# YOUR GOAL
Retype the entries below word for word, leaving none out.

(Collected data)
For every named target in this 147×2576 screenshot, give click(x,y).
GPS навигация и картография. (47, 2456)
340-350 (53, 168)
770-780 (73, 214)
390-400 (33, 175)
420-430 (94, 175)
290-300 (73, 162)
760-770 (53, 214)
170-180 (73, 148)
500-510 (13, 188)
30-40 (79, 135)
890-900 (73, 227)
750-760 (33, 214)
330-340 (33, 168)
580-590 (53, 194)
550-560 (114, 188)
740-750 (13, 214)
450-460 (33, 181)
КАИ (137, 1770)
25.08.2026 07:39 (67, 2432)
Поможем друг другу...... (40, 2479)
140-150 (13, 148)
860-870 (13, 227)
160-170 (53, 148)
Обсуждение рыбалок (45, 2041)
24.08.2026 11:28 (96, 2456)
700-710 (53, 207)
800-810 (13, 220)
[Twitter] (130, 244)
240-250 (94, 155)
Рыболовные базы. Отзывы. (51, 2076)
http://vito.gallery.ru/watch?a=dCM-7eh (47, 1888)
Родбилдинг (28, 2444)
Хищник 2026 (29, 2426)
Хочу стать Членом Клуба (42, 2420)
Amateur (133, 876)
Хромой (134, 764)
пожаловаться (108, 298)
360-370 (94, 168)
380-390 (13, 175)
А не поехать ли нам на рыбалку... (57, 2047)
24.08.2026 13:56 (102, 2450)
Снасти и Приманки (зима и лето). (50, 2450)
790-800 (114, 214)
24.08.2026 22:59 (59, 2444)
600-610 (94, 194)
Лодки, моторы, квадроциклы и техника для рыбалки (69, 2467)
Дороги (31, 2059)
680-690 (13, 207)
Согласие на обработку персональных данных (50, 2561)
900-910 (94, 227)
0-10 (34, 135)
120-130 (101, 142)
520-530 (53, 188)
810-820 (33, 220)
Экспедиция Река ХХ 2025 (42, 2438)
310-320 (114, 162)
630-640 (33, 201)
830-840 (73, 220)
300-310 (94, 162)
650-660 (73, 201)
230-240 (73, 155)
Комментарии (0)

# YOUR SOLUTION
For every named target in this 147×2576 screenshot, give click(x,y).
GPS навигация и картография. (47, 2456)
340-350 (53, 168)
770-780 (73, 214)
390-400 (33, 175)
420-430 (94, 175)
290-300 (73, 162)
760-770 (53, 214)
170-180 (73, 148)
500-510 (13, 188)
30-40 (79, 135)
890-900 (73, 227)
750-760 (33, 214)
330-340 (33, 168)
580-590 (53, 194)
550-560 (114, 188)
740-750 (13, 214)
450-460 (33, 181)
КАИ (137, 1770)
25.08.2026 07:39 (67, 2432)
Поможем друг другу...... (40, 2479)
140-150 (13, 148)
860-870 (13, 227)
160-170 (53, 148)
Обсуждение рыбалок (45, 2041)
24.08.2026 11:28 (96, 2456)
700-710 (53, 207)
800-810 (13, 220)
[Twitter] (130, 244)
240-250 (94, 155)
Рыболовные базы. Отзывы. (51, 2076)
http://vito.gallery.ru/watch?a=dCM-7eh (47, 1888)
Родбилдинг (28, 2444)
Хищник 2026 (29, 2426)
Хочу стать Членом Клуба (42, 2420)
Amateur (133, 876)
Хромой (134, 764)
пожаловаться (108, 298)
360-370 (94, 168)
380-390 (13, 175)
А не поехать ли нам на рыбалку... (57, 2047)
24.08.2026 13:56 (102, 2450)
Снасти и Приманки (зима и лето). (50, 2450)
790-800 (114, 214)
24.08.2026 22:59 (59, 2444)
600-610 (94, 194)
Лодки, моторы, квадроциклы и техника для рыбалки (69, 2467)
Дороги (31, 2059)
680-690 (13, 207)
Согласие на обработку персональных данных (50, 2561)
900-910 (94, 227)
0-10 (34, 135)
120-130 (101, 142)
520-530 (53, 188)
810-820 (33, 220)
Экспедиция Река ХХ 2025 (42, 2438)
310-320 (114, 162)
630-640 (33, 201)
830-840 (73, 220)
300-310 (94, 162)
650-660 (73, 201)
230-240 (73, 155)
Комментарии (0)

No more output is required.